Questo strappo, fino a ieri all’orizzonte, non è stato costruito sul nulla. Il presidente della Camera si è mosso per tempo: contatti, rassicurazioni, coperture. Il numero uno di Montecitorio ha curato i rapporti con l’estero, con Sarkozy, con Aznar e con la fondazione Adenauer. A febbraio vola a Washington, dove incontrerà il vicepresidente Joe Biden e lo speaker del Congresso Nancy Pelosi. È da un anno che cura il suo profilo bipartisan. I suoi uomini, compreso Bocchino, non nascondono che in campagna elettorale l’ex leader di An non sarebbe solo. Non solo i vari casini, Rutelli e soprattutto D’Alema, ma anche banche, comitati d’affari, poteri forti, e tutti quelli che sono pronti a cambiare fronte. Questa è la scommessa. Ma cosa vincerebbe Fini? L’eredità di Napolitano.
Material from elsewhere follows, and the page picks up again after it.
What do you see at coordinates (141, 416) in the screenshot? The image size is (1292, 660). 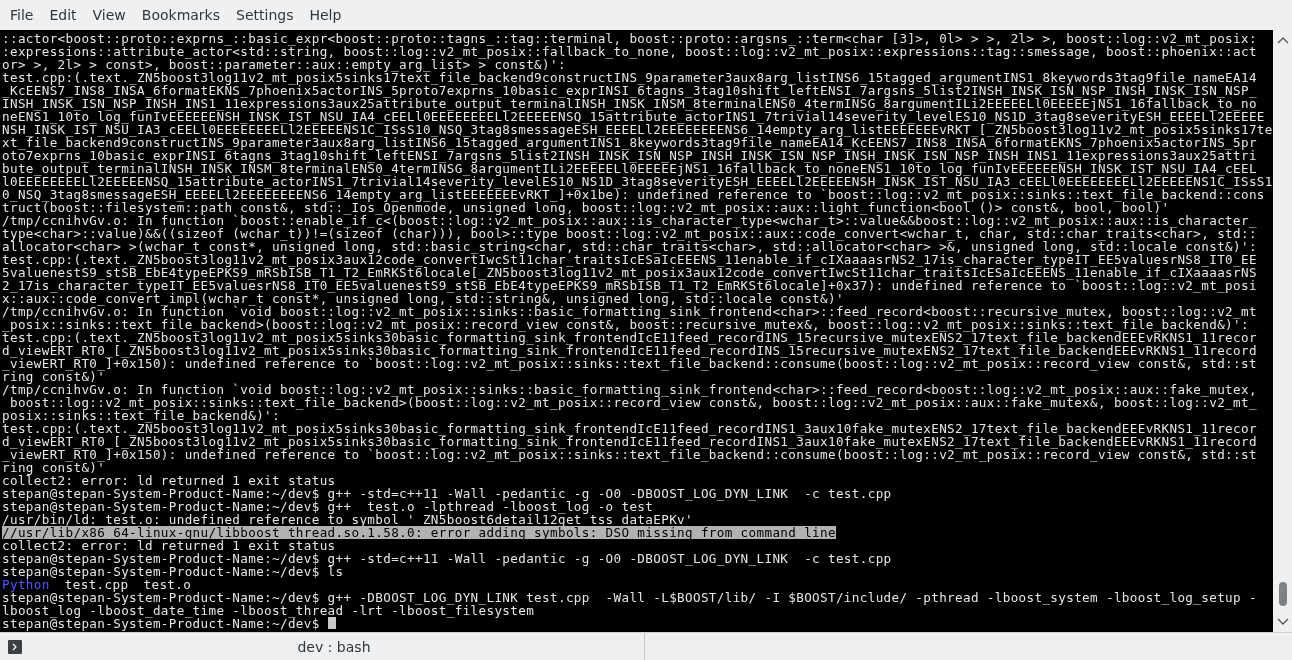 I see `terminal-line: posix::sinks::text_file_backend&)':` at bounding box center [141, 416].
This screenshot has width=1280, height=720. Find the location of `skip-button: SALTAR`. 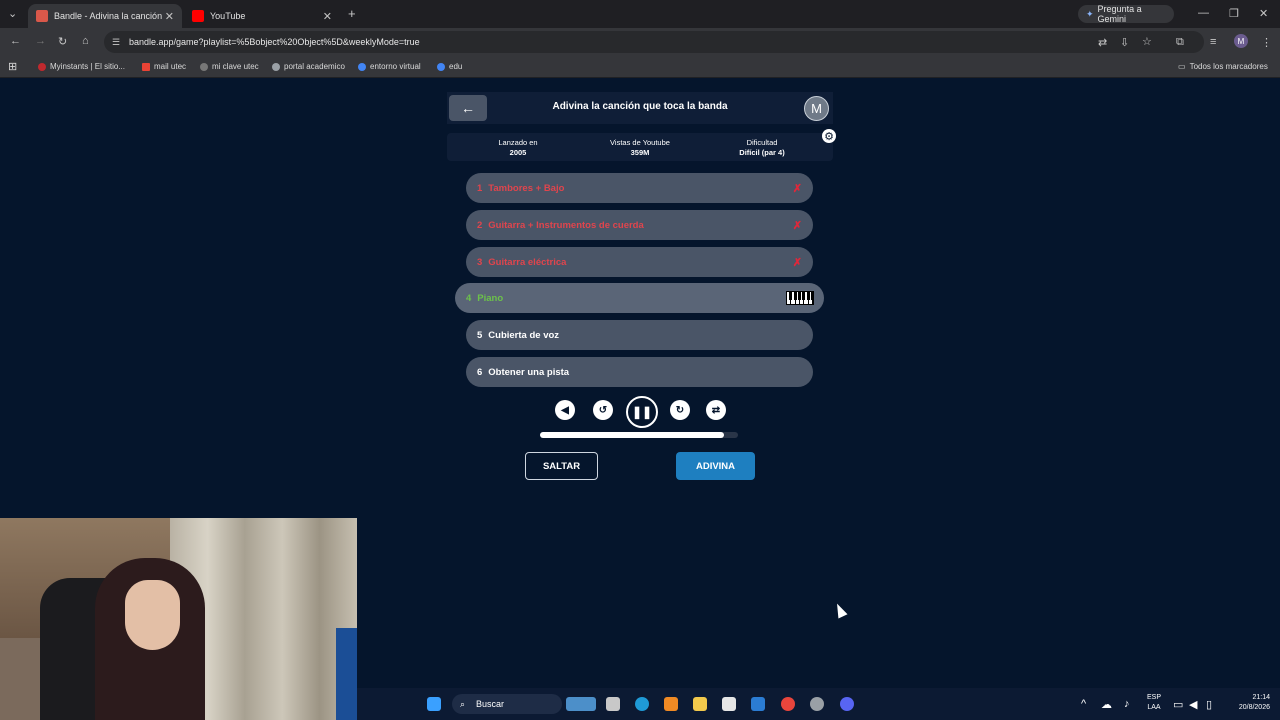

È lì sul Colle che c’è l’approdo finale. Berlusconi grida a chi lo contesta in piazza Duomo: «Vergogna, vergogna, vergogna». Si sta giocando tutto, senza più ipocrisie. Vuole la riforma della Costituzione. Non è più disponibile a tatticismi e compromessi. Fini su questo non lo segue. Non gli appartiene. L’incertezza era il tempo dell’uscita. Ma ora? Forse i tempi diventeranno molto più lunghi. I nuovi alleati, si sussurra in Parlamento, gli hanno promesso la presidenza della Repubblica. Questo è l’accordo, questo è il contratto. Il Quirinale si libera nel 2013 e lì in un’Italia post-berlusconiana lui avrebbe un ruolo di padre della nuova patria. È lo scenario di una Repubblica che riparte dal 1993, punta a chiudere in una parentesi quindici anni di berlusconismo, che cerca la sua legittimazione in una strana democrazia aristocratica, dove il voto è un optional. È la vittoria del Palazzo. È ancora valido questo scenario? Bisogna aspettare.


Gianfranco Fini, sdoganato da Berlusconi nel 1993, si ritroverebbe vent’anni dopo nel ruolo di garante istituzionale di una Repubblica che ha nel suo Dna il ripudio politico e culturale del berlusconismo. È una storia che vale un romanzo. Vent’anni dopo, quasi come Dumas. Ma il domani riparte da questo pugno in faccia. E Fini ha capito che c’è un’aria che sa di piombo.